Storytelling shaping Science Communication
“Stories are one of the principal means by which science is situated in society. Stories represent science in many different ways, reflecting diverse contributors and contexts.” With this sentence, Brian Trench, researcher, educator and editor in science communication who has been president of the PCST Network since 2014, sets the scene for the Public Communication of Science and technology Conference 2018.
The meeting is held in Dunedin, New Zealand form the 3rd to the 6th of April 2018 and it offers the possibility to explore and discuss the various nuances of storytelling and science communication that can strongly shape the relation between science and society.
The Perform project is, among the others, one of the different efforts to innovate science and technology learning and teaching processes through performing arts where the ability to create stories and transform them into engaging performances is one of the major tool to share the human side of research.
The PCST conference hosts two sessions focusing on the advancements and challenges of the PERFORM project.
The first one about “New approach to science communication” is presented in the parallel session C on Wednesday by Casimiro Vizzini from UNESCO and Isabel Ruiz Mallen from Open Univarsity of Catalonia to share the progress of the PERFORM project and its impact on policy making in science education
While on Thursday Helena González Burón, and Oriol Marimon Garrido, from Big Van Science will explore the performance techniques used in the PERFORM project to innovate STEM education and the use of Participatory science communication to rise scientific vocations.

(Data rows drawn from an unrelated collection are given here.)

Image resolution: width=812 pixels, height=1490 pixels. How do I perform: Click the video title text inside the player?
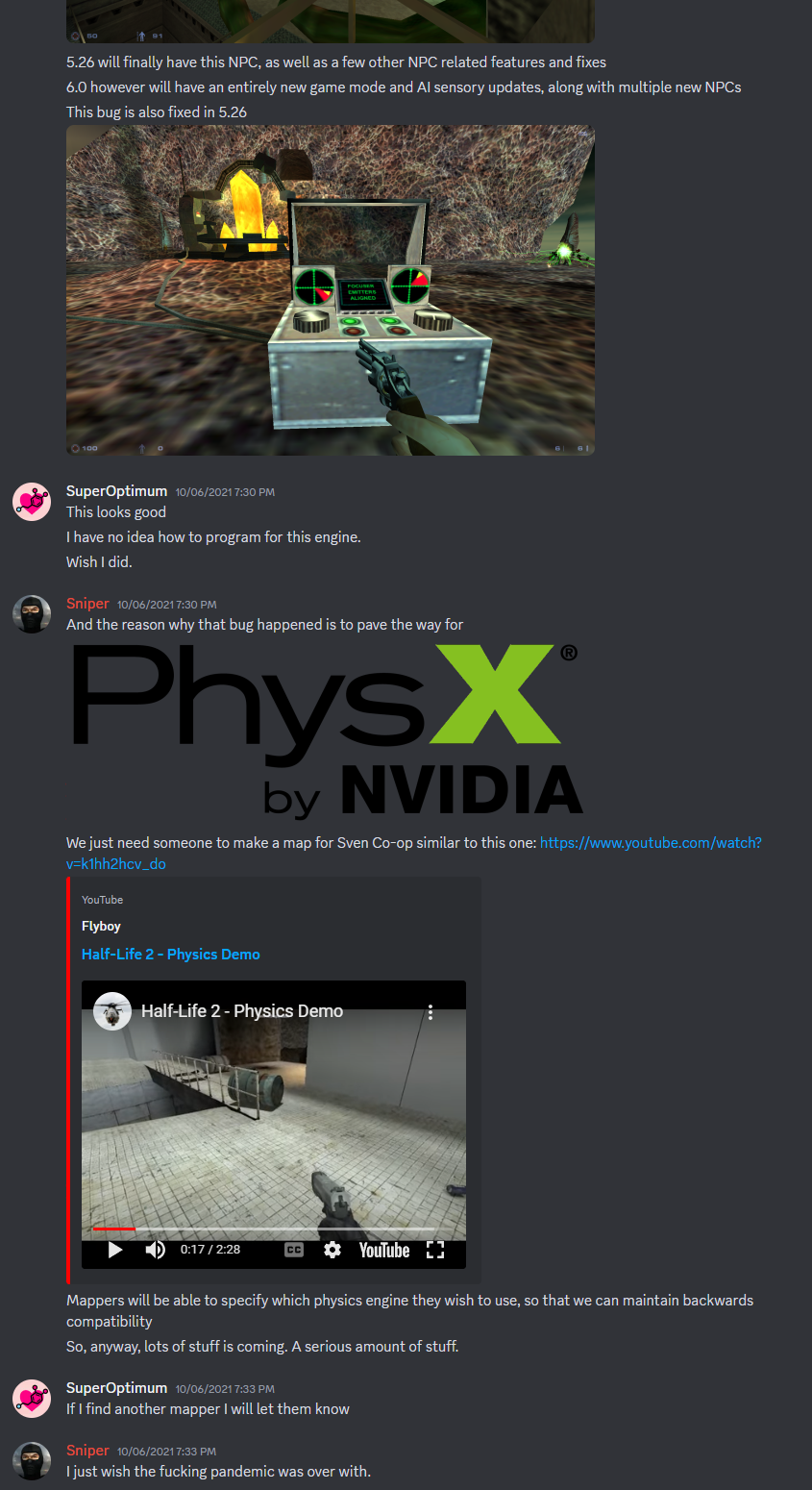pos(242,1011)
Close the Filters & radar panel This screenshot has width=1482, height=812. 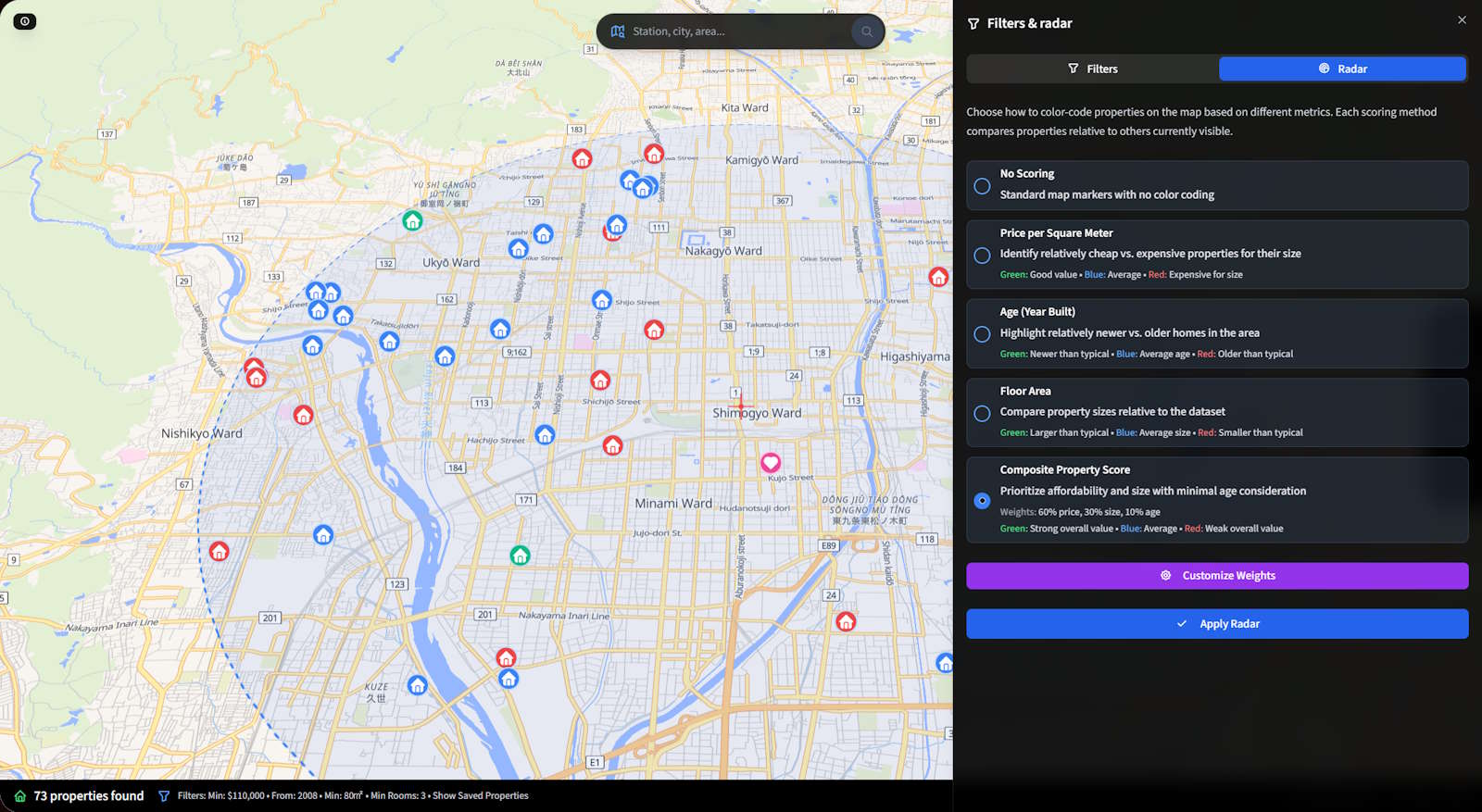[1462, 20]
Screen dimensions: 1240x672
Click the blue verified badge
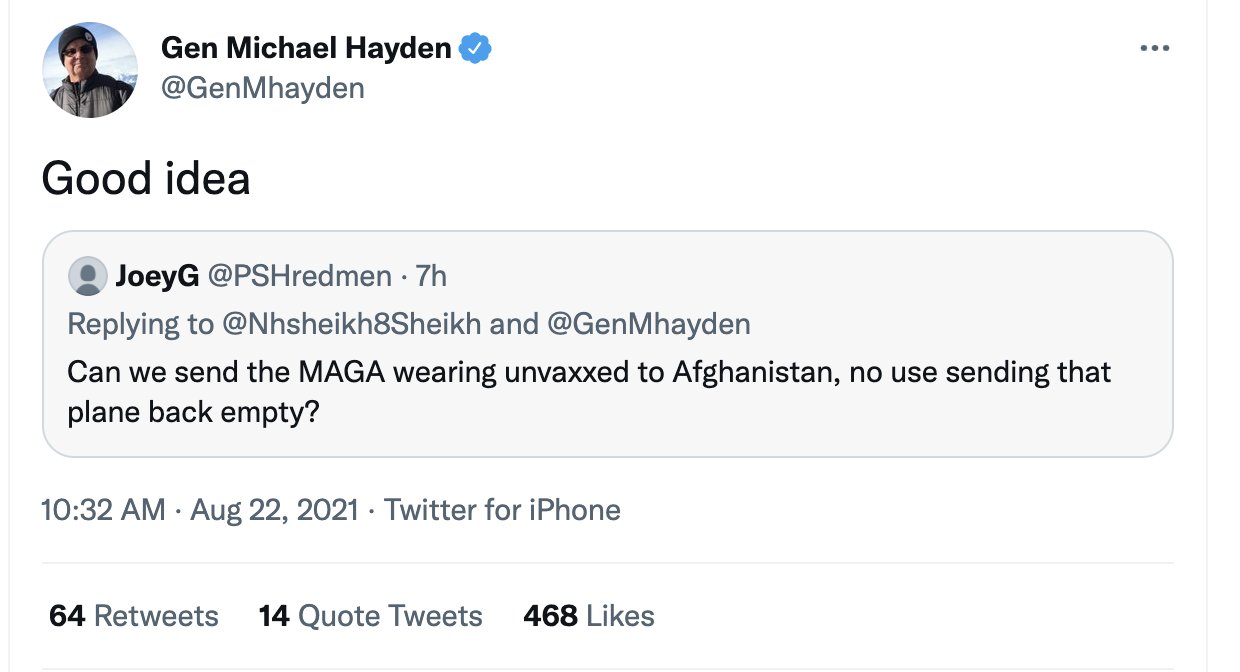475,48
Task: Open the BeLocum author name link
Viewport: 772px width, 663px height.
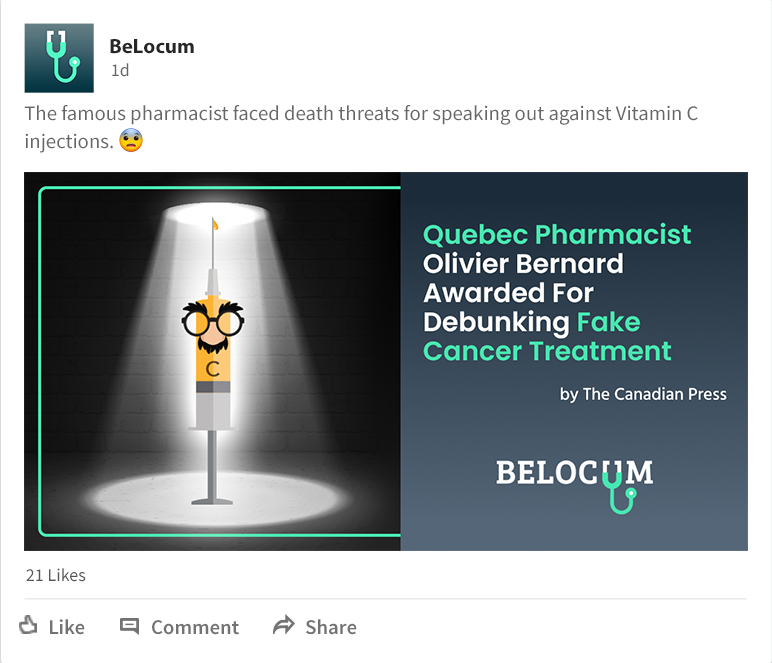Action: tap(151, 46)
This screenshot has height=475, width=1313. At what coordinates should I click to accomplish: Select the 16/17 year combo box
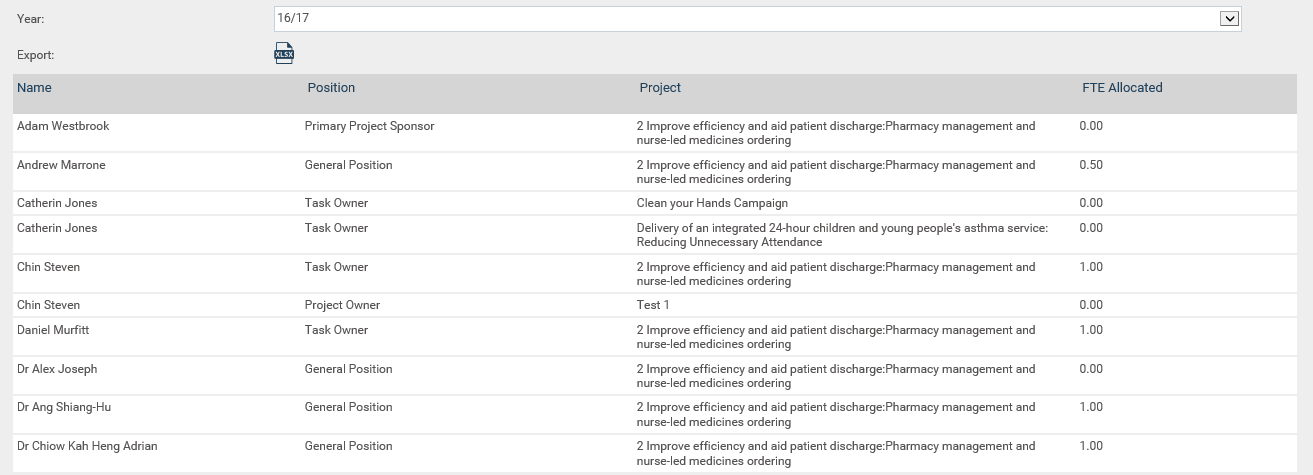[x=757, y=18]
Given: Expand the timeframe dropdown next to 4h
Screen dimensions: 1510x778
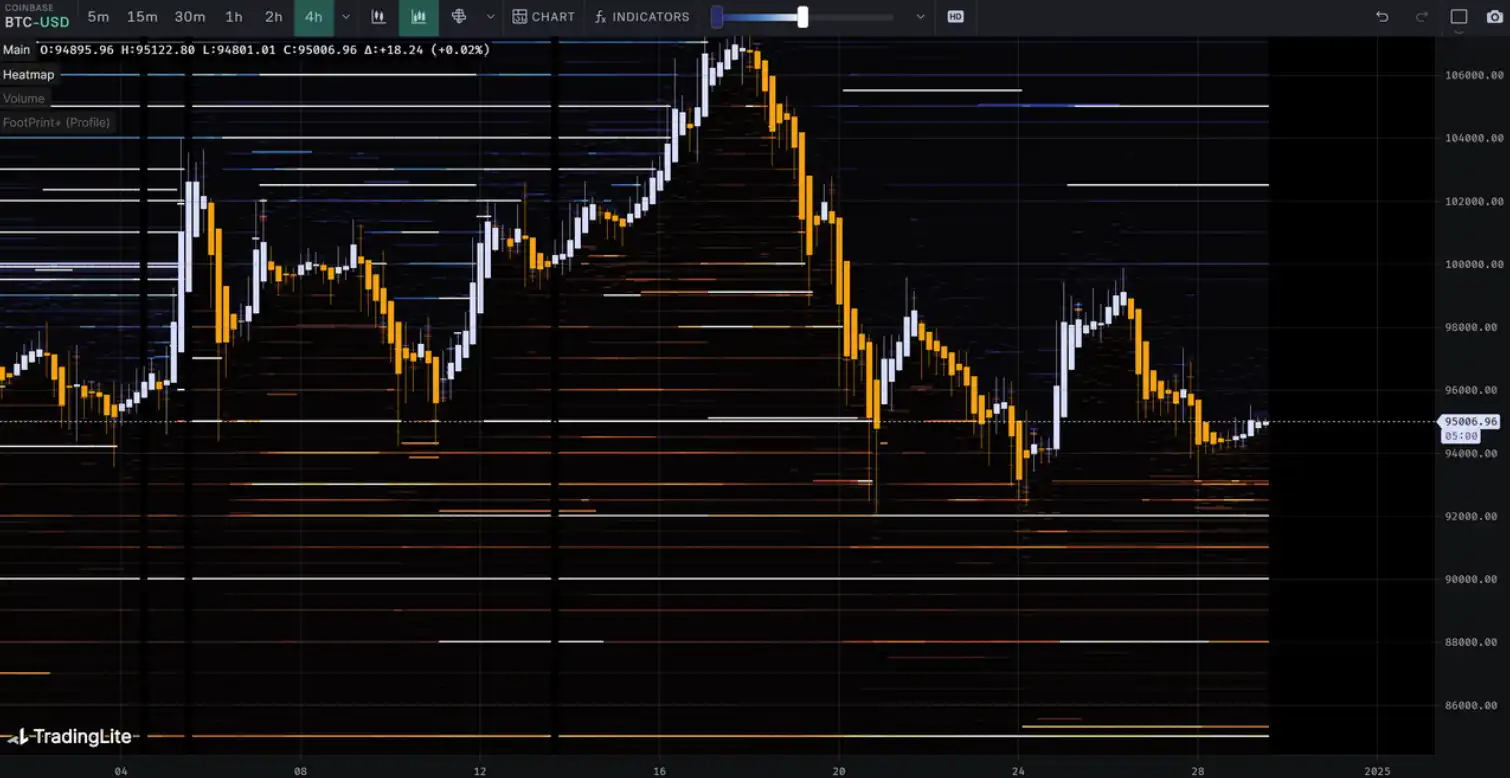Looking at the screenshot, I should pos(346,17).
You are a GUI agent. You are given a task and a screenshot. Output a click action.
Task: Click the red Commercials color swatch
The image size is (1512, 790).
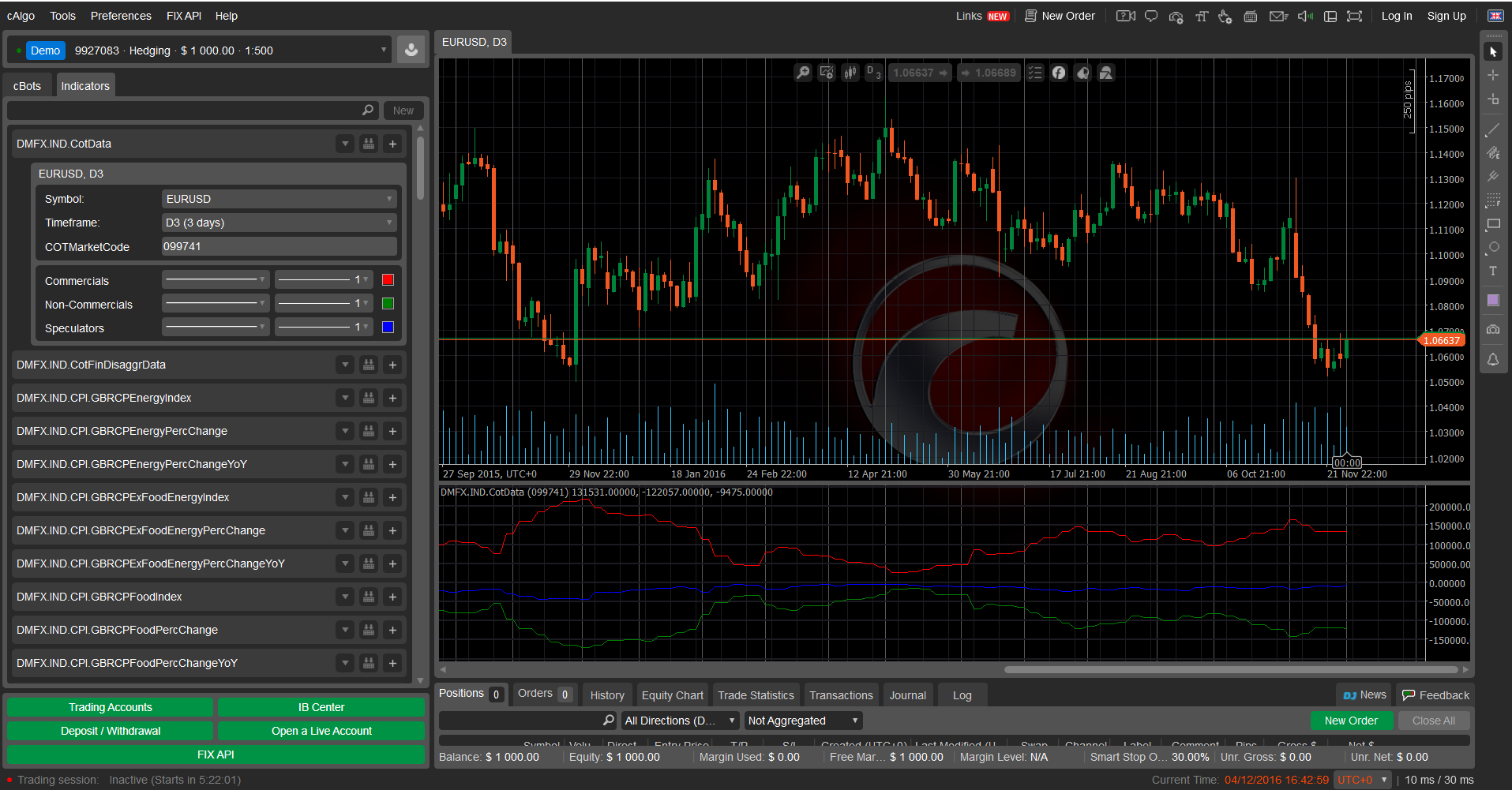pos(388,279)
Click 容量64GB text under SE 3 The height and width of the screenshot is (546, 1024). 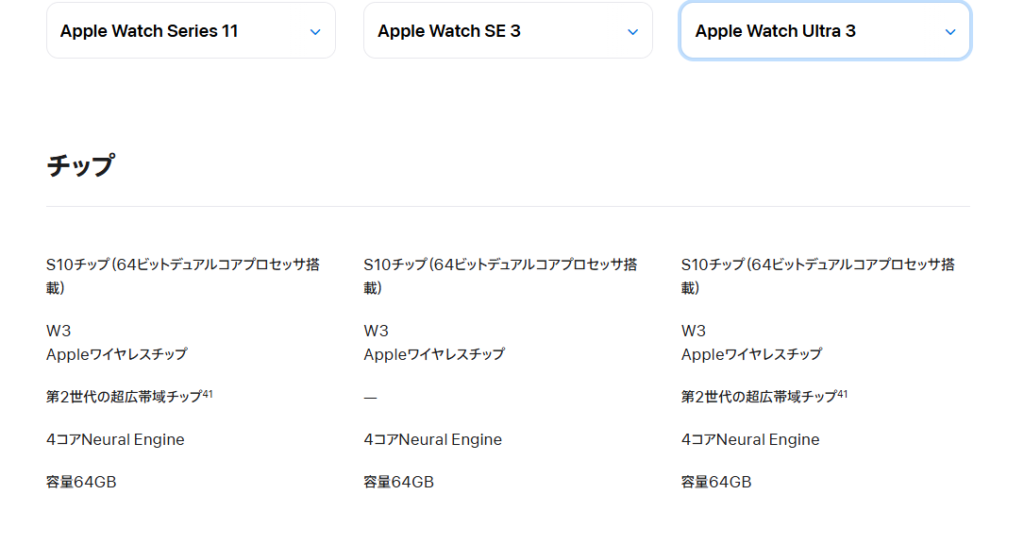pyautogui.click(x=398, y=483)
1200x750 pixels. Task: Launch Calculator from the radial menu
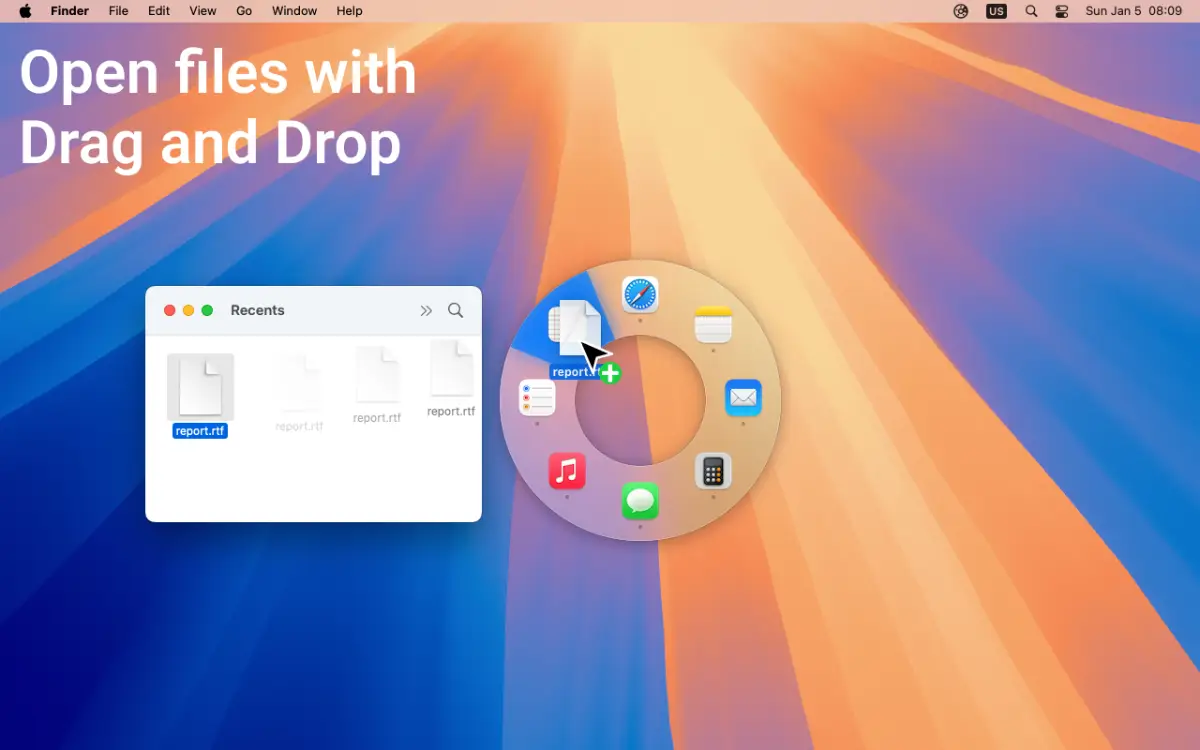point(713,470)
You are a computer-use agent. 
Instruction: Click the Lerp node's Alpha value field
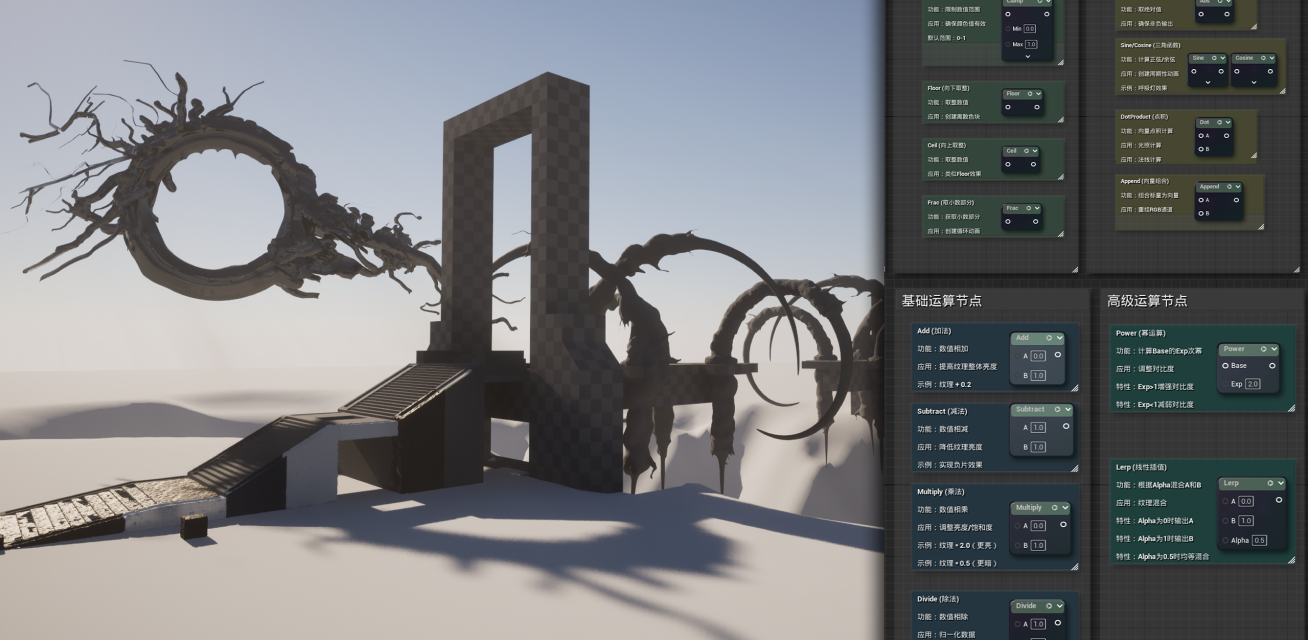click(1259, 540)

Two interesting stories among the many that will be presented during all the week in Dunedin to highlight, as Brian Trench stresses, that: “It is one of the notable achievements of the science communication movement of the past two decades to have stimulated awareness that there are many and increasing ways of communicating science with various audiences. Part of that awareness is breaking down the supposed hard border between presenting facts and telling stories. Facts need to be selected, dressed and put into order for them to be communicated; they need, in other words, to be arranged into stories.”